Farmer Update – Todd Strader

Farmer Todd Strader set us this great 2014 harvest update just the other day. He had quite a year, with a summer hail storm destroying much of his wheat crop! Read on to learn about his year, and to see what he has planned for 2015!


2014 Wrap Up – 2014 was a successful however “tough” weather year. The winter wheat (Syngenta’s Ovation Soft White Wheat) was seeded into moisture in late September and went into winter with a great stand and very healthy. However, there was a significant cold snap in late November/early December and also in February with little snow cover to protect the crop. These cold snaps did not kill the winter wheat however they severely stunted the growth and set back the plant significantly. Then, in late July a severe hailstorm hit which caused considerable damage. It is hard to say what “would’ve” been, however I was very pleased with the wheat until the hailstorm. Thank goodness for hail insurance!

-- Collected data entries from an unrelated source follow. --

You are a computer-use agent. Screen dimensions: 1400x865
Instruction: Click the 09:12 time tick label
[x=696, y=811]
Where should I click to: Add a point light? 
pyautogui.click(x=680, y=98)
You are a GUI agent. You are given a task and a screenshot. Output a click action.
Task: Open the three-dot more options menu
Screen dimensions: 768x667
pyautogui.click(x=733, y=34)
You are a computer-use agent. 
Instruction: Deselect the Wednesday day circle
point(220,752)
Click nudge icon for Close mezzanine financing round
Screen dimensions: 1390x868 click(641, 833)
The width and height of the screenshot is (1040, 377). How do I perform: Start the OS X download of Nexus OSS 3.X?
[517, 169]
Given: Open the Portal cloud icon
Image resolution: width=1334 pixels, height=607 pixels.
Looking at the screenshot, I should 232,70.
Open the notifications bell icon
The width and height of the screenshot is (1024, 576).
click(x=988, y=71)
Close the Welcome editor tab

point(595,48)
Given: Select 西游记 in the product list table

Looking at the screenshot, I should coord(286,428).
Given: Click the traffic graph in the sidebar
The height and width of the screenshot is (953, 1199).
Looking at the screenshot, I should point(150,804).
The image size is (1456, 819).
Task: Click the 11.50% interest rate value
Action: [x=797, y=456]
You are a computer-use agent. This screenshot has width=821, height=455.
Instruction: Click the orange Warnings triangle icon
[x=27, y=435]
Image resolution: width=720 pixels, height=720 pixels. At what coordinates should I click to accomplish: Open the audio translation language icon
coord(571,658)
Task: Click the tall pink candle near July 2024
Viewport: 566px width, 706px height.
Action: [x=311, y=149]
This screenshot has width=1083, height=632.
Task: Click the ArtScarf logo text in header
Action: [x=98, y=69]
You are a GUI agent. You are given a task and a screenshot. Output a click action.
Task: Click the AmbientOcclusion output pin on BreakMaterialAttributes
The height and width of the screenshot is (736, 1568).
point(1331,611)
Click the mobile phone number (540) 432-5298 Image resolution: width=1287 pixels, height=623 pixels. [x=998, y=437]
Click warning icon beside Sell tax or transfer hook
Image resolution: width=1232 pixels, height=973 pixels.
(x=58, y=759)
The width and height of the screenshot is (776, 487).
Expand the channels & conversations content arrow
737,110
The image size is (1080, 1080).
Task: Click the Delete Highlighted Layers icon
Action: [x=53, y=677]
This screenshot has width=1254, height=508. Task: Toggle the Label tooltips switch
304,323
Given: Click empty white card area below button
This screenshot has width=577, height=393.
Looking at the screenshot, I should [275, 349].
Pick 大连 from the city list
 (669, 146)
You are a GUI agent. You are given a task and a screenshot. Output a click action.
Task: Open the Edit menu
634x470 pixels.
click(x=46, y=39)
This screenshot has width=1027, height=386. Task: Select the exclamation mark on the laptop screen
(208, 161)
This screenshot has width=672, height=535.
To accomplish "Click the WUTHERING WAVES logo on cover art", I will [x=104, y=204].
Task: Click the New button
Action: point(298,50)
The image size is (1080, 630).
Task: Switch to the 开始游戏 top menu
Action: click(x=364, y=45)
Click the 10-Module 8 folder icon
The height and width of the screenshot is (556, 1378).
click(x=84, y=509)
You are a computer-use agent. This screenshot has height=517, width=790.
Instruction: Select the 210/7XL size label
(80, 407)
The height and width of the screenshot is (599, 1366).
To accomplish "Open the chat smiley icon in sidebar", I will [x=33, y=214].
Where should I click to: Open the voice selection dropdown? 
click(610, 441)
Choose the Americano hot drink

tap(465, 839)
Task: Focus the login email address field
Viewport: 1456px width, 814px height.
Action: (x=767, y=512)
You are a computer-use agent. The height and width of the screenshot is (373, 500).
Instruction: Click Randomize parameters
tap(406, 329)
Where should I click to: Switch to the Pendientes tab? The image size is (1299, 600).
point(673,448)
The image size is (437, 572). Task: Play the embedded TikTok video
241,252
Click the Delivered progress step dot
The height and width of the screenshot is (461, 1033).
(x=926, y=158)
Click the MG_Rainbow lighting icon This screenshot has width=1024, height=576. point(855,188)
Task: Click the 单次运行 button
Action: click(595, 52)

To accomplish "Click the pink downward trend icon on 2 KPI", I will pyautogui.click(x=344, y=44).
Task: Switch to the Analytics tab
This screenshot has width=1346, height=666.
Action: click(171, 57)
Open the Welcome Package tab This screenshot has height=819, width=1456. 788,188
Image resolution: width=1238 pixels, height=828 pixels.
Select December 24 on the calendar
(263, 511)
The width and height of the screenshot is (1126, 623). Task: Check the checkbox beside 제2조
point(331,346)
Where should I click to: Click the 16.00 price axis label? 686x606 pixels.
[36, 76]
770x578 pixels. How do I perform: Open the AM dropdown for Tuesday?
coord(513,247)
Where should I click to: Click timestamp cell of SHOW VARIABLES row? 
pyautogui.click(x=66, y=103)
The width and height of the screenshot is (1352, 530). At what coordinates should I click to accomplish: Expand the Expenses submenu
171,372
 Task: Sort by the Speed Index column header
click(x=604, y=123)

I was pleased with the Garbanzo bean crop which was also direct seeded using our Horsch Anderson direct seed drill in late April and early May. The stand was excellent and the crop appeared to be a good one until the same hailstorm. Again, thank goodness for hail insurance! We still harvested a pretty significant crop, however there were significant discounts due to the poor quality and damaged to the beans we harvested.

2014 Marketing – The current price for old crop is $7.05. A little over a month ago I met with several grain marketers and at the time the price was in the $6.50 range. All warned that the prices could take a dip to the $5.50 mark. Since then the price has climbed back to the $7.00 mark. If these prices hold out, I would be happy with $7.00 for old crop as well as starting to contract some for the new crop for 2015 as this price is better than the CRC guarantee. The new crop can be contracted at $6.85 currently and I will look to contract some of the 2015 crop shortly. I like to forward contract 25-33% of the upcoming crop during these next few winter months. With the huge corn crop harvested this year, most domestic commodities have taken a dip, however it appears there is a lack of quality “milling” wheat which is why our soft white wheat prices have steadily climbed post harvest.

As for next year, roughly two thirds of your farm was seeded to winter wheat. The majority of the winter wheat is a 3 way blend of West Bred 456, 523 and Syngenta’s Ovation. The remaining acres were seeded to Syngenta SY 107. SY 107 is a fairly new variety with an excellent disease package with high yields in the “wetter” country near Palouse. I previously sent you a picture of the winter wheat stand going into winter. The stand looked excellent and the crop appeared healthy going into winter.

These last few days I am sure have taken a toll though. As I write this, the temperature is 14 degrees and the wind is blowing 25-30 mph which is not conducive to growing a good winter wheat crop as there is no snow cover.

On the remaining third of the farm, I plan to raise either soft white spring wheat, dark northern spring wheat or barley depending on the prices and discounts and insurance guarantees in the spring. A couple of weeks ago, I applied 40 lbs of Nitrogen on this ground in preparation for spring and I also applied RT3 to kill the volunteer that had come up this fall. The ground appears in great shape in preparation for spring and I look forward to the upcoming year!